Search code examples
javascriptweb-scrapingapify

Apify web scraper task not stable. Getting different results between runs minutes apart


I'm building a very simple scraper to get the 'now playing' info from an online radio station I like to listen too.

It's stored in a simple p element on their site: data html location

Now using the standard apify/web-scraper I run into a strange issue. The scraping sometimes works, but sometimes doesn't using this code:

async function pageFunction(context) {
    const { request, log, jQuery } = context;
    const $ = jQuery;
    const nowPlaying = $('p.js-playing-now').text();
    return {
        nowPlaying
    };
}

If the scraper works I get this result: [{"nowPlaying": "Hangover Hotline - hosted by Lamebrane"}]

But if it doesn't I get this: [{"nowPlaying": ""}]

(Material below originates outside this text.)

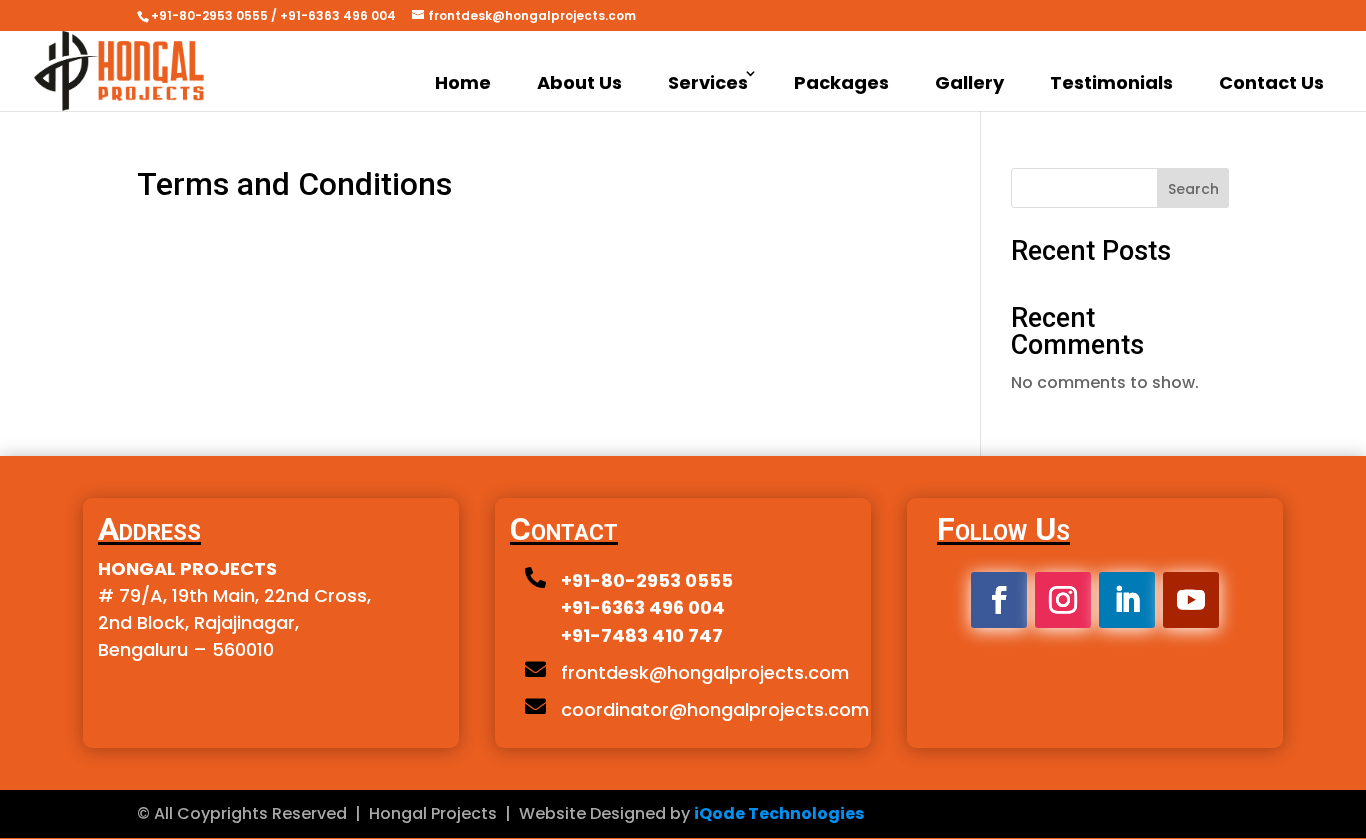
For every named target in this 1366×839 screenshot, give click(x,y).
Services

And there is only a 5 minute difference between the two scrapes. The website doesn't change, the data is always presented in the same way. I tried checking all the boxes to circumvent security and different mixes of options (Use Chrome, Use Stealth, Ignore SSL errors, Ignore CORS and CSP) but that doesn't seem to fix it unfortunately. Scraping instable

Any suggestions on how I can get this scraping task to constantly return the data I need?


Solution

  • It would be great if you can attach the URL, it will help me to find out the problem.

    With the information you provided, I guess that the data you want to are loaded asynchronously. You can use context.waitFor() function.

    async function pageFunction(context) {
        const { request, log, jQuery } = context;
        const $ = jQuery;
        await context.waitFor(() => !!$('p.js-playing-now').text());
        const nowPlaying = $('p.js-playing-now').text();
        return {
            nowPlaying
        };
    }
    

    You can pass the function to wait, and I will wait until the result of the function will be true. You can check the doc.